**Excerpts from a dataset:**
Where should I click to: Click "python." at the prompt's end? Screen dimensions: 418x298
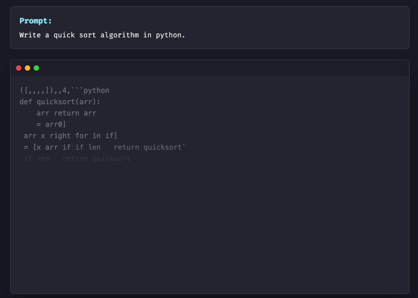click(170, 35)
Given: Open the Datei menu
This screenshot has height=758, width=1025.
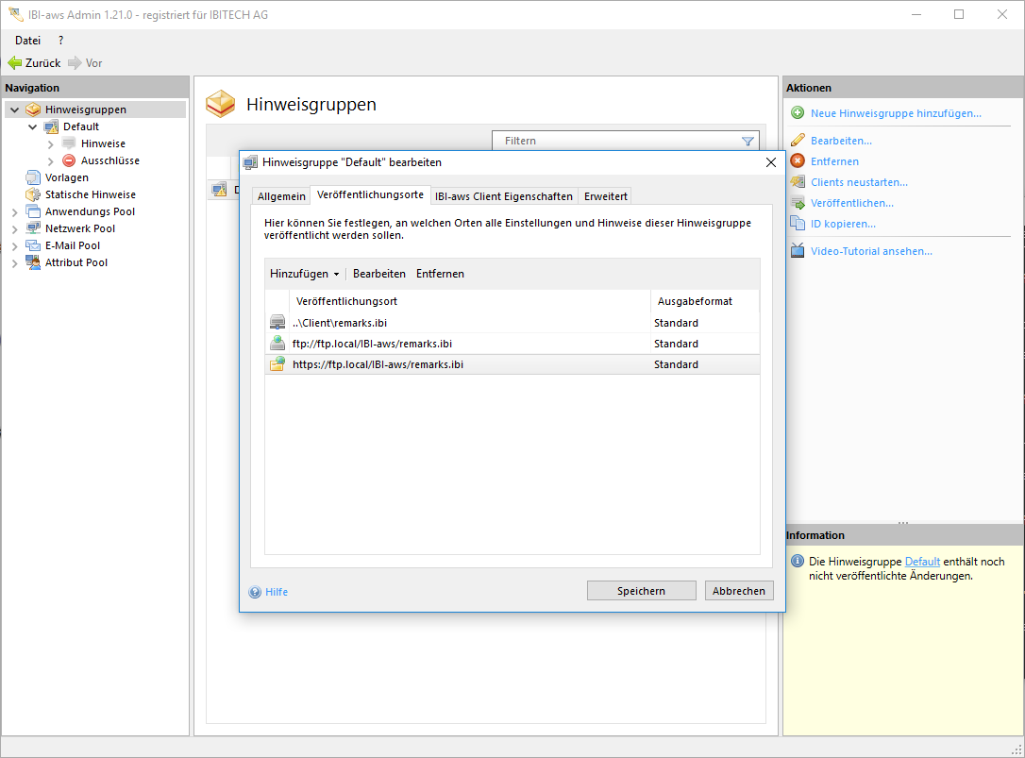Looking at the screenshot, I should point(27,41).
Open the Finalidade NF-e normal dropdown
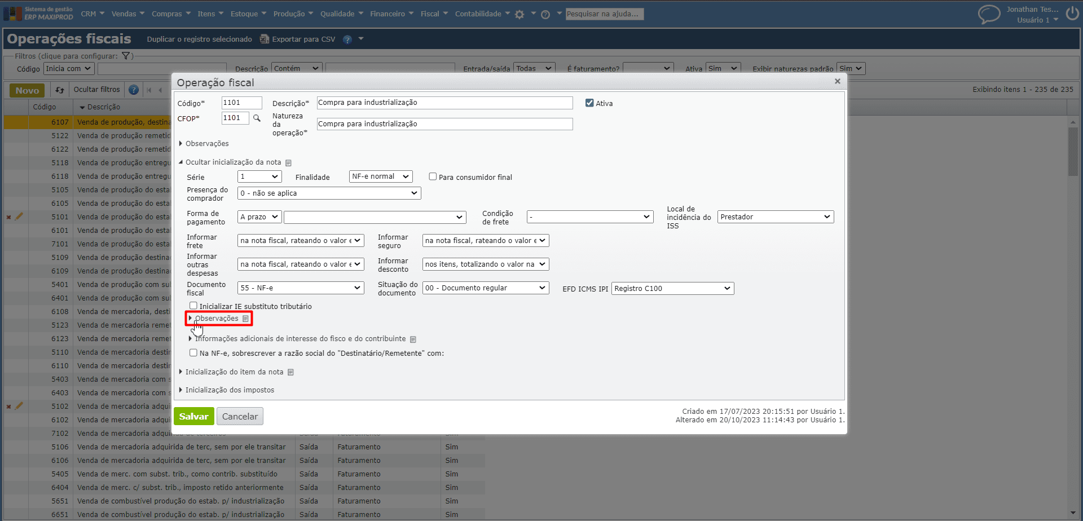1083x521 pixels. coord(381,176)

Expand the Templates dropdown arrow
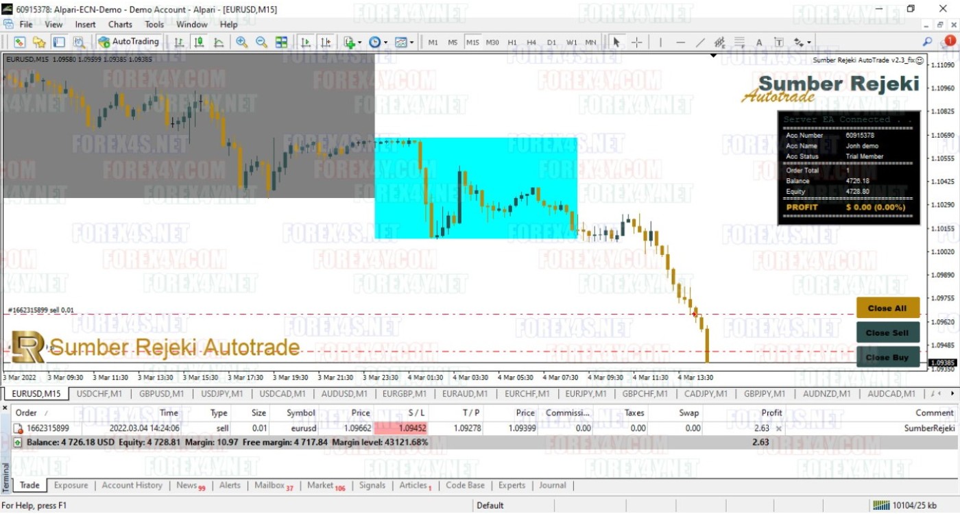411,42
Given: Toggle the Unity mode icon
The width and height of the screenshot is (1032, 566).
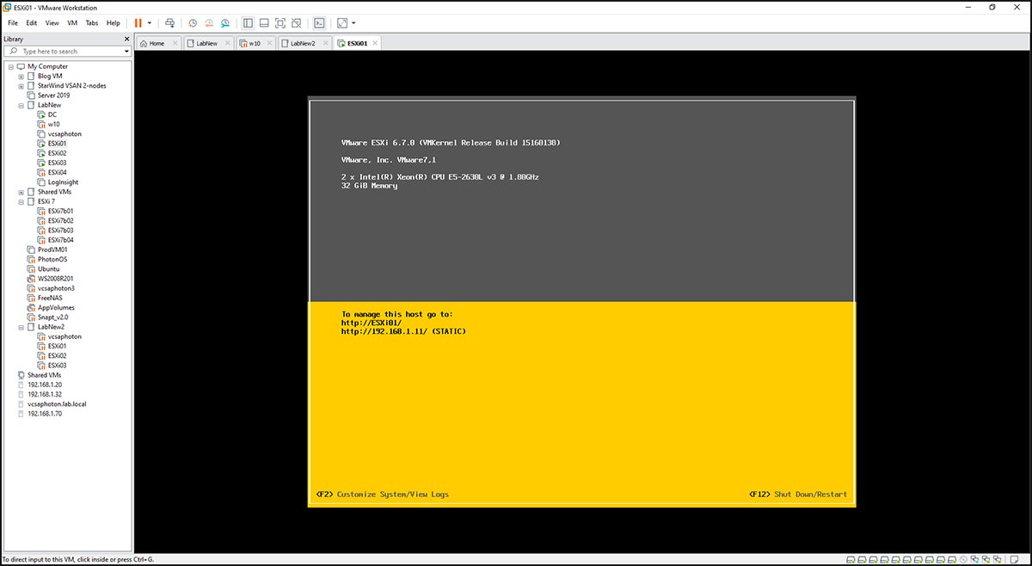Looking at the screenshot, I should pos(297,22).
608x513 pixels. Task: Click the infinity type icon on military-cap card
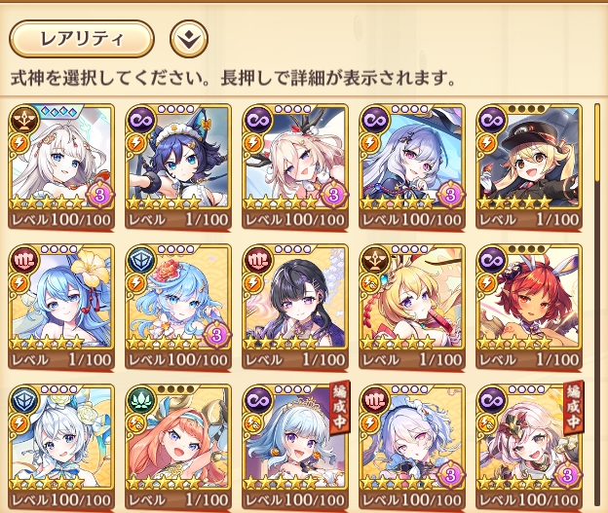click(492, 120)
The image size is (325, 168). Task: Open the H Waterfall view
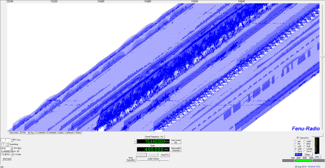[x=51, y=132]
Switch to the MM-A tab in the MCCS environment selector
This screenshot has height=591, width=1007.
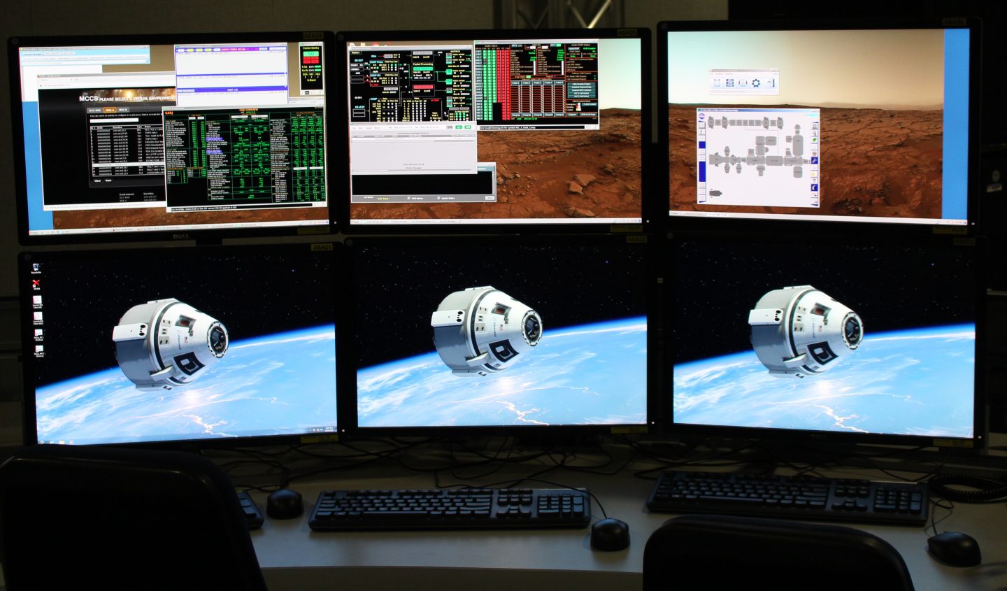[110, 110]
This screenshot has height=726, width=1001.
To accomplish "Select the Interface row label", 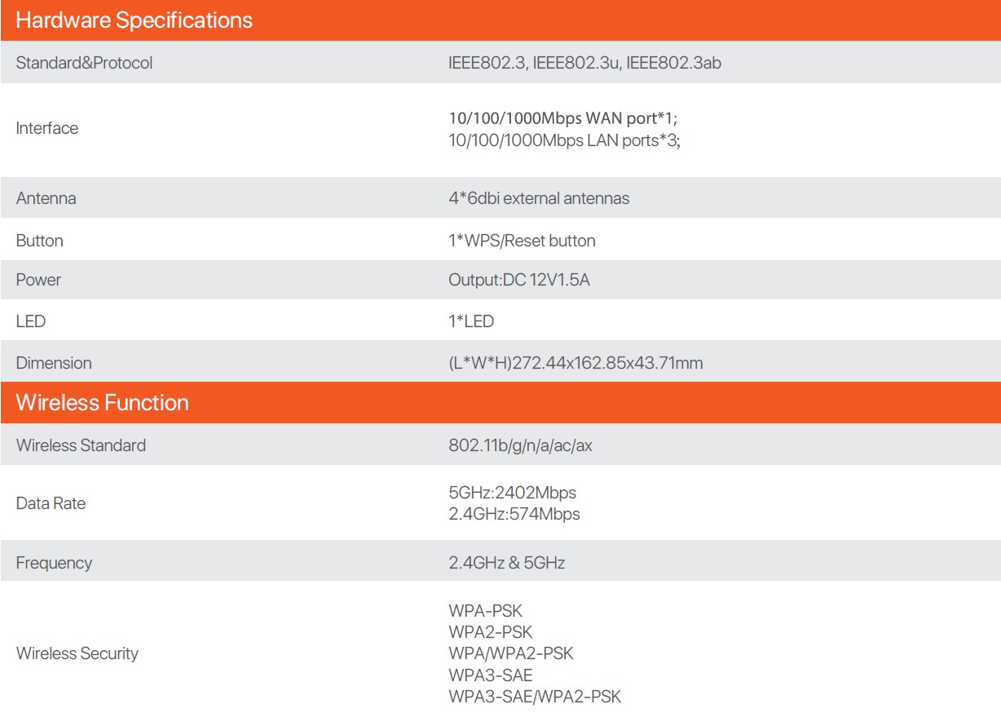I will 47,128.
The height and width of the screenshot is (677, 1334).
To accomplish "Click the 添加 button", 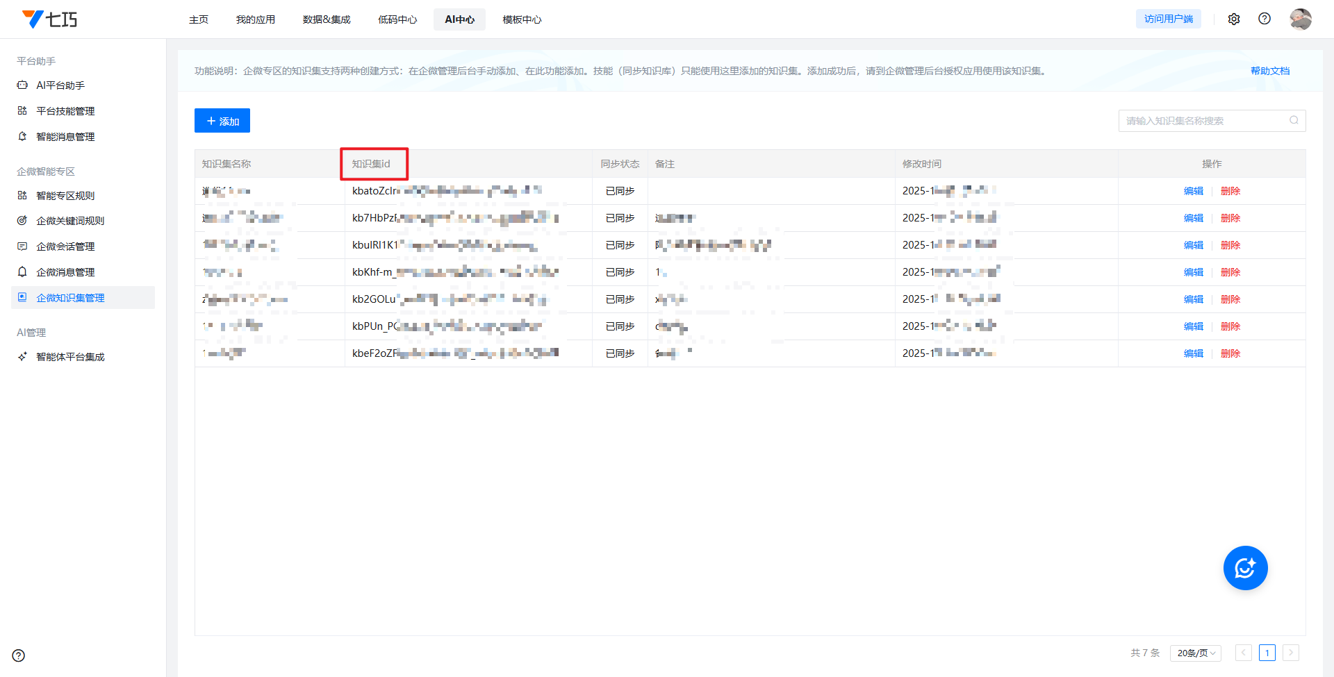I will pyautogui.click(x=222, y=121).
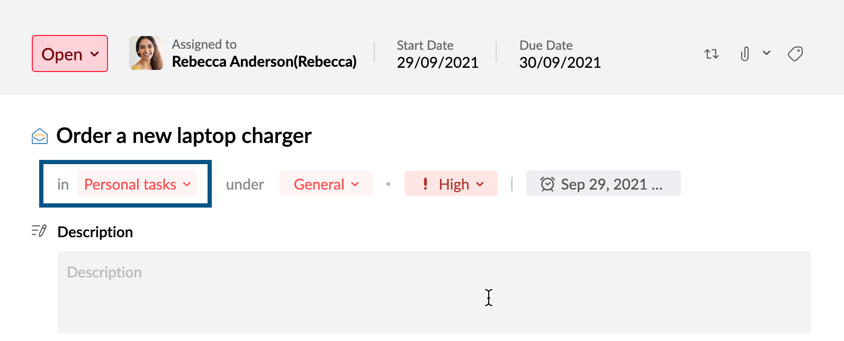Click the envelope icon beside task title
This screenshot has width=844, height=341.
pos(40,136)
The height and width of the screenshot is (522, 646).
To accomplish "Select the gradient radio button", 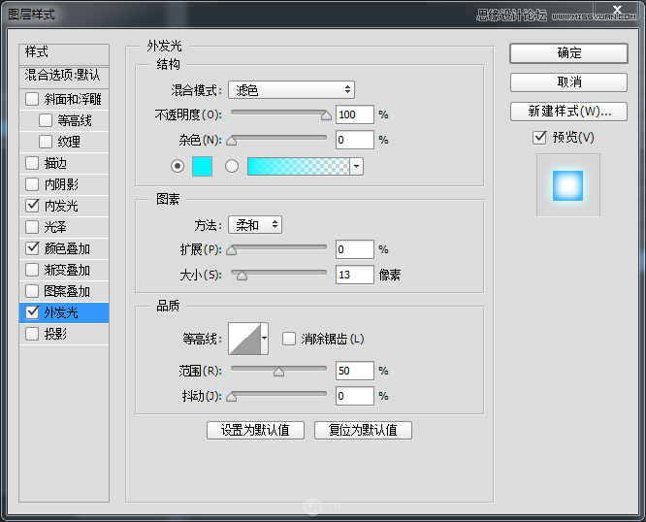I will click(232, 167).
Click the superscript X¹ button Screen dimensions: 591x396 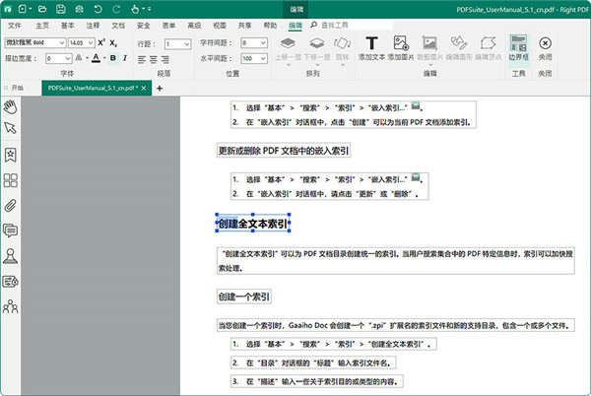coord(101,44)
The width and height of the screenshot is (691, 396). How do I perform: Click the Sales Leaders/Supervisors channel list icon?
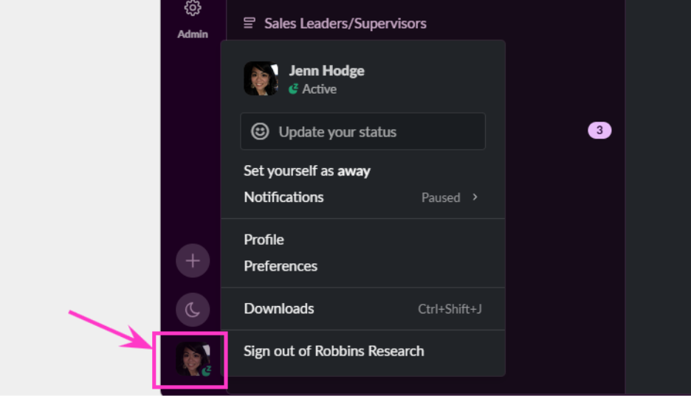250,23
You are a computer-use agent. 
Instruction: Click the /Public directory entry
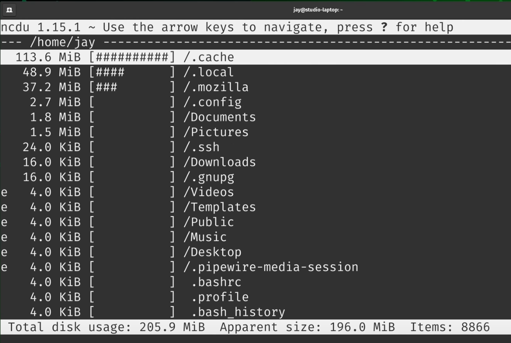(209, 222)
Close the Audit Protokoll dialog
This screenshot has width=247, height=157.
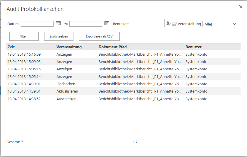click(x=241, y=7)
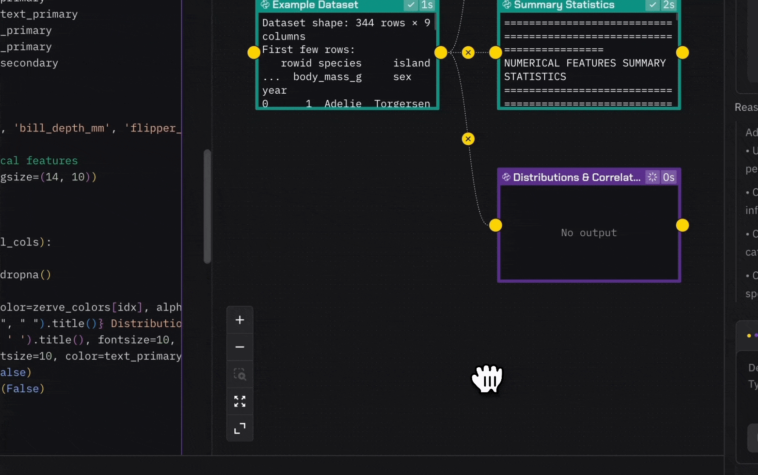
Task: Click the Distributions block input port
Action: coord(496,225)
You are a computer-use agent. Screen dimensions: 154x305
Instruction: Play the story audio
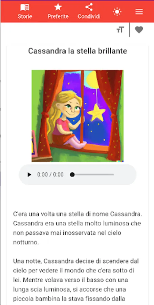[29, 175]
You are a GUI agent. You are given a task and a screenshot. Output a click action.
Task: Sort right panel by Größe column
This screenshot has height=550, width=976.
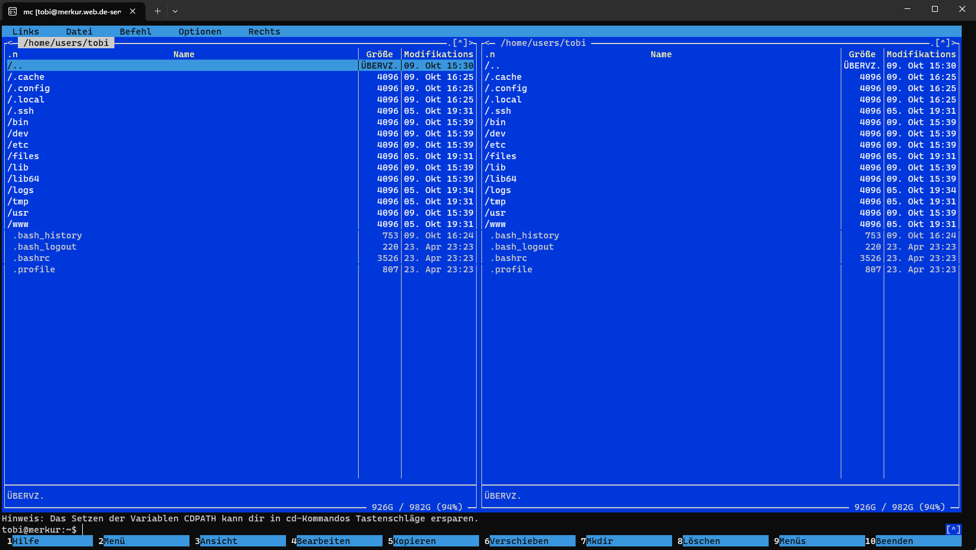(x=862, y=54)
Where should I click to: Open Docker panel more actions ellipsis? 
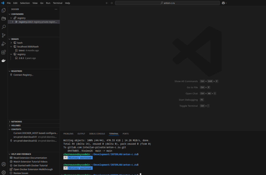56,9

**Exercise directions:**
Output exactly the lines from the one that has "Instruction: Click the" through the end of the data. Do not include pictures.

**Exercise solution:**
Instruction: Click the /Public directory entry
(209, 222)
Close the Audit Protokoll dialog
This screenshot has width=247, height=157.
click(x=241, y=7)
Task: Click the Distributions block input port
Action: coord(496,225)
You are a computer-use agent. Screen dimensions: 154x305
Instruction: Play the story audio
[29, 175]
You are a GUI agent. You are given a task and a screenshot. Output a click action.
Task: Sort right panel by Größe column
This screenshot has height=550, width=976.
(x=862, y=54)
Where should I click to: Open Docker panel more actions ellipsis? 
56,9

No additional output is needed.